JEPARA, Joglo Jateng – Bupati Jepara Witiarso Utomo memimpin langsung tradisi kirab kerbau bule dalam rangkaian perayaan Pesta Lomban Jepara pada momen Syawalan, Jumat (27/3/2026). Tradisi yang sempat vakum selama empat tahun ini kembali dihidupkan untuk merawat warisan budaya sekaligus memantik semangat baru bagi masyarakat pesisir.
Antusiasme ribuan warga langsung tumpah ruah memadati rute kirab yang membentang sejauh lebih dari satu kilometer. Iring-iringan sakral ini dimulai dari Tempat Pelelangan Ikan (TPI) Jobokuto menuju Rumah Pemotongan Hewan (RPH) di kawasan Rusunawa Jepara.
Kehadiran kerbau jenis bule yang dikirab menjadi magnet utama publik, karena diklaim memiliki bobot lebih dari 350 kilogram dengan nilai fantastis mencapai Rp 50 juta.
Bupati Witiarso Utomo tampak berjalan kaki membaur bersama masyarakat, didampingi Wakil Bupati M Ibnu Hajar, Sekda Ary Bachtiar, serta jajaran Forkopimda.
Saat melintasi Jembatan Cinta, barisan peserta yang didominasi pakaian bernuansa putih menciptakan pemandangan epik yang memikat mata warga sepanjang jalan.
Salah satu warga, Retno (40), mengaku rela datang sejak pagi buta demi mengobati rasa penasarannya terhadap kerbau istimewa tersebut.
“Sudah menunggu dari pagi.

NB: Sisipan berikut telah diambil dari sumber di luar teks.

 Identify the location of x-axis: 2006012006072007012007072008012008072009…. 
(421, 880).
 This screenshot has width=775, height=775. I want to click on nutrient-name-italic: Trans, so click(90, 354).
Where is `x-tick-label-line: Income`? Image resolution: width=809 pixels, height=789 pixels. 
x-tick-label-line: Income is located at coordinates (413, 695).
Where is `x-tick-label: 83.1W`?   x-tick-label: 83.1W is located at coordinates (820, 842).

Ternyata kerbaunya gagah sekali, bule, besar banget. Beda dengan tahun-tahun sebelumnya. Semoga ini membawa berkah untuk masyarakat,” ujarnya dengan antusias.
Filosofi Kerbau Bule dan Simbol Keterbukaan
Bupati Jepara, Witiarso Utomo menyampaikan bahwa kirab ini bukan sekadar arak-arakan tradisi tahunan biasa. Momen ini merupakan bagian krusial dari identitas budaya masyarakat pesisir Jepara.
“Pada pagi hari ini kita dapat bersama-sama mengikuti Kirab Kerbau Pesta Lomban, sebuah tradisi yang sarat makna dan menjadi bagian dari identitas budaya masyarakat pesisir Jepara,” ungkap Bupati.